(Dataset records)

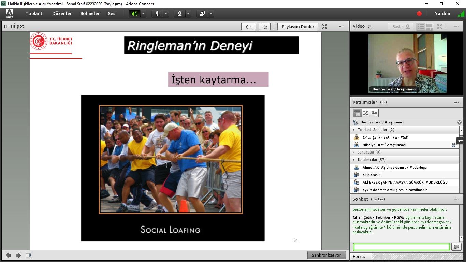
Task: Open the Toplantı menu
Action: (34, 14)
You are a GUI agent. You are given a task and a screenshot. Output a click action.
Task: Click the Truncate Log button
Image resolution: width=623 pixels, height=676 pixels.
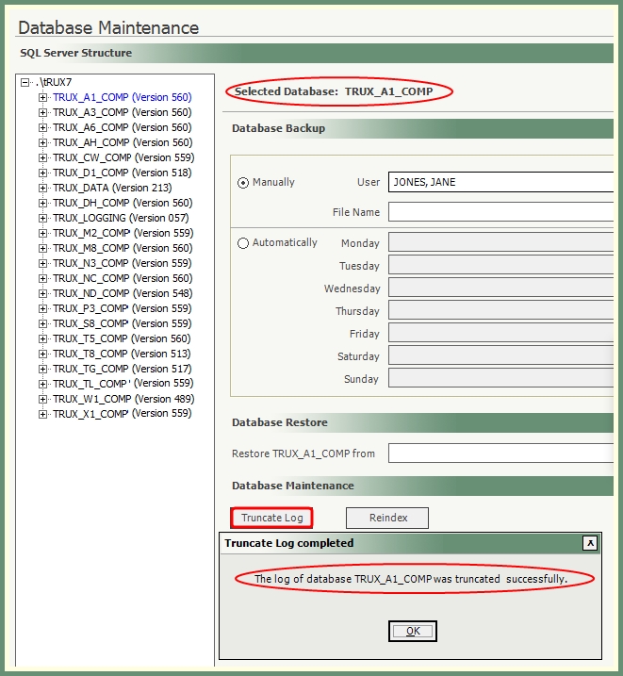click(x=271, y=518)
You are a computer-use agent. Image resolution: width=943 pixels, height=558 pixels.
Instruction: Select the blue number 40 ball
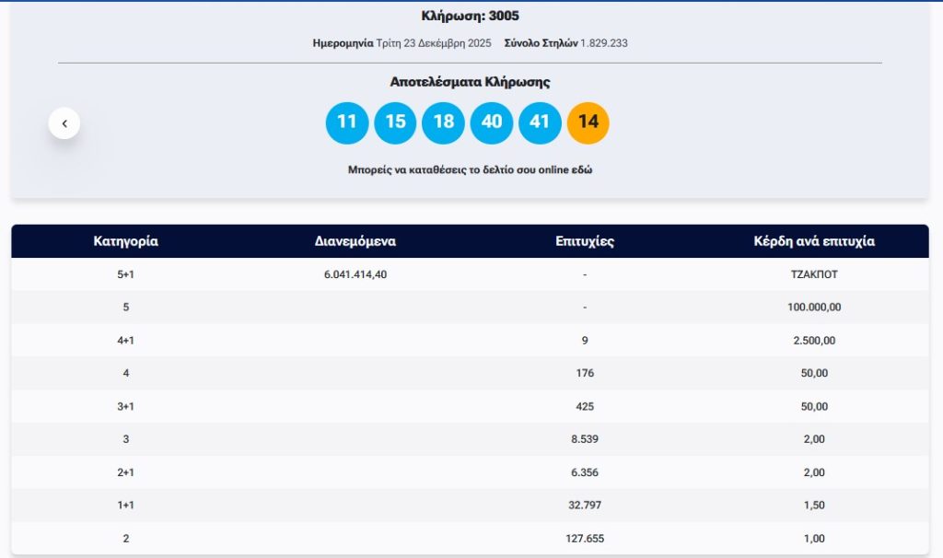(492, 122)
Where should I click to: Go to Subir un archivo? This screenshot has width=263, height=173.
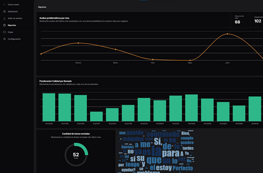[x=15, y=18]
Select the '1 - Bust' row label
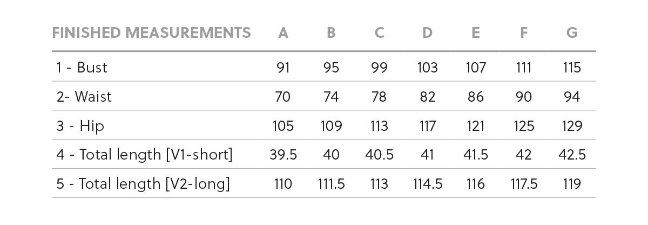 pos(82,68)
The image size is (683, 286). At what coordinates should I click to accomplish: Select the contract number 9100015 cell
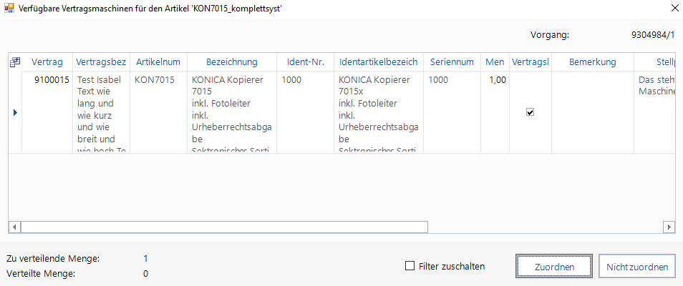(x=52, y=80)
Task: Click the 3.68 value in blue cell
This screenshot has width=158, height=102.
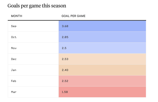Action: [65, 26]
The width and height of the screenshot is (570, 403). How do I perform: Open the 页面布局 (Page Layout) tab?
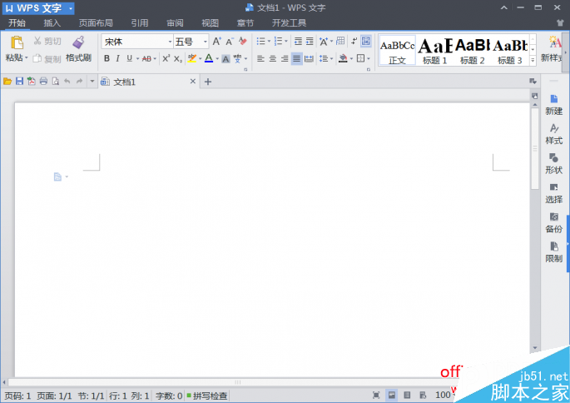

■ Task goal ■
Return a copy of each line in the entries that carries the string "agent".

■ Exercise output ■
You are a GUI agent. You are given a task and a screenshot. Output a click action.
You are a computer-use agent. Image resolution: width=943 pixels, height=558 pixels.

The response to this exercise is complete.